44th Mayor of Lincoln
- In office May 19, 1975 – May 16, 1983
- Preceded by: Sam Schwartzkopf
- Succeeded by: Roland Luedtke

39th President of the United States Conference of Mayors
- In office 1981–1982
- Preceded by: Richard Hatcher
- Succeeded by: Coleman Young

Personal details
- Born: Helen Geankoplis August 28, 1919 Minneapolis, Minnesota, U.S.
- Died: June 15, 2009 (aged 89) Lincoln, Nebraska, U.S.
- Party: Democratic
- Spouse: Michael G. Boosalis ​(m. 1945)​
- Children: Mary Beth Boosalis
- Education: University of Minnesota, Twin Cities (BA)

= Helen Boosalis =

American politician

Helen Boosalis (née Geankoplis; August 28, 1919 – June 15, 2009) was an American Democratic Party politician from Nebraska.

==Early life==
Helen Boosalis was born as Helen Geankoplis in Minneapolis, Minnesota, to Greek immigrant parents, where she grew up working in her father's Minneapolis restaurant.
In 1945 she married Michael Gus "Mike" Boosalis, a World War II veteran and graduate of the University of Minnesota. Their daughter, Mary Beth, was born three years later. In 1951, the family moved to Lincoln, Nebraska, where her husband had accepted a job at the University of Nebraska.

== Career ==
In 1959 Boosalis was elected to the Lincoln City Council, scoring an upset victory over an incumbent, and was subsequently reelected three times. She won another upset victory over incumbent Sam Schwartzkopf to become the city's first woman mayor in 1975. From 1981 to 1982, she served as the first female President of the U.S. Conference of Mayors.

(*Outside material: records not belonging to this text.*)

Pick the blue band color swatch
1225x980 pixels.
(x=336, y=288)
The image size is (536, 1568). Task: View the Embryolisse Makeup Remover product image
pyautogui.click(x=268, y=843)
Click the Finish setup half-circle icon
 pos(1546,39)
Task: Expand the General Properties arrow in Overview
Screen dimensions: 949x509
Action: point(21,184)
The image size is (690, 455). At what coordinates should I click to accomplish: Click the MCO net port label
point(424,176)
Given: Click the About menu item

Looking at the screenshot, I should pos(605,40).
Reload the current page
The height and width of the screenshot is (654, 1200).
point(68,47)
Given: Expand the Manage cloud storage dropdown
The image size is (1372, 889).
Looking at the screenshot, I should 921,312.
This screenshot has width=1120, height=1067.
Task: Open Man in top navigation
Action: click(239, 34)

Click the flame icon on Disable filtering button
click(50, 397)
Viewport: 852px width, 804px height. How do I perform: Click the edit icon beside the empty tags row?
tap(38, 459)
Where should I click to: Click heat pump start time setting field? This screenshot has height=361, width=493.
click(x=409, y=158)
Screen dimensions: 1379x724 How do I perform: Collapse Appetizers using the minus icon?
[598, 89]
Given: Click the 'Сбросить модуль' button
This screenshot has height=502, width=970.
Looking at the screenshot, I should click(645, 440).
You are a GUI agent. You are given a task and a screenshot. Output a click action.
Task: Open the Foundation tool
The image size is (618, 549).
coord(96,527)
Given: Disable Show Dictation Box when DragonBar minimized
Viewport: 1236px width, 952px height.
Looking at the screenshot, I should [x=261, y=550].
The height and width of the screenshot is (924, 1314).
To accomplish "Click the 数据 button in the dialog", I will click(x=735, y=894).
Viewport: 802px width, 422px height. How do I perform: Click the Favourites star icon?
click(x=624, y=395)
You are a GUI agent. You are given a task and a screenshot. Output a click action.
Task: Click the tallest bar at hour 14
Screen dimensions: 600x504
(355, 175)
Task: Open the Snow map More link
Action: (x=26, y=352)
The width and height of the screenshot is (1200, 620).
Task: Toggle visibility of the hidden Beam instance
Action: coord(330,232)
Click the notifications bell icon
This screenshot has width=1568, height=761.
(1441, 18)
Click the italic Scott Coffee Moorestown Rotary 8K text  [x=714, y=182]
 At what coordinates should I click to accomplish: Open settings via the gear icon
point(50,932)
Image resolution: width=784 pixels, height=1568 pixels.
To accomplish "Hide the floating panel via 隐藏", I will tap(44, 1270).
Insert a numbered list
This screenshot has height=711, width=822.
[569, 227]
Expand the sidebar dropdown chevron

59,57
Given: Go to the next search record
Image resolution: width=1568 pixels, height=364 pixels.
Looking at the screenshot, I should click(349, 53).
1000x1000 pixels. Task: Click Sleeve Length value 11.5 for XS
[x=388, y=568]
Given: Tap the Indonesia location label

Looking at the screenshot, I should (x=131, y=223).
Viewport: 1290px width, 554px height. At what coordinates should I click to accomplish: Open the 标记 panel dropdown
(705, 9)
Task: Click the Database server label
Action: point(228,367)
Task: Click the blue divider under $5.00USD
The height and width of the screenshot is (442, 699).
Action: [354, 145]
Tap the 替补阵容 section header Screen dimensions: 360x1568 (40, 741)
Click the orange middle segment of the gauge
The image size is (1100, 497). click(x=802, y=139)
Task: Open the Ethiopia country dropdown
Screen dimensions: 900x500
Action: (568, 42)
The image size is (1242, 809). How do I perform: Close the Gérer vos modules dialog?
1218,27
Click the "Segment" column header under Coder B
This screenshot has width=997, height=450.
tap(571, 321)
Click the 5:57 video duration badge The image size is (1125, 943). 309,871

Shortly after completing her tenure as Mayor in 1983, Boosalis was appointed as Director of the Nebraska Department of Aging in the Cabinet of then-Governor Bob Kerrey. She served in that post until she announced her candidacy for Governor of Nebraska in the 1986 election. Boosalis received a plurality of the vote in the crowded Democratic primary with 43.8% of the votes.

Democratic gubernatorial primary results, May 13, 1986
| Party |  | Candidate | Votes | % |
|---|---|---|---|---|
|  | Democratic | Helen Boosalis | 63,830 | 44.01 |
|  | Democratic | David Domina | 37,975 | 26.18 |
|  | Democratic | Chris Beutler | 31,605 | 21.79 |
|  | Democratic | Robert Prokop | 5,160 | 3.56 |
|  | Democratic | Marge Higgins | 4,433 | 3.06 |
|  | Democratic | Barton Chandler | 1,260 | .87 |
|  | Democratic | Mina Dillingham | 402 | .28 |
|  | Democratic | Write-in | 369 | .25 |

In the primary, Boosalis carried 77 of Nebraska's 93 counties, Domina carried 16 counties in the Northeast section of the state, and Beutler carried no counties.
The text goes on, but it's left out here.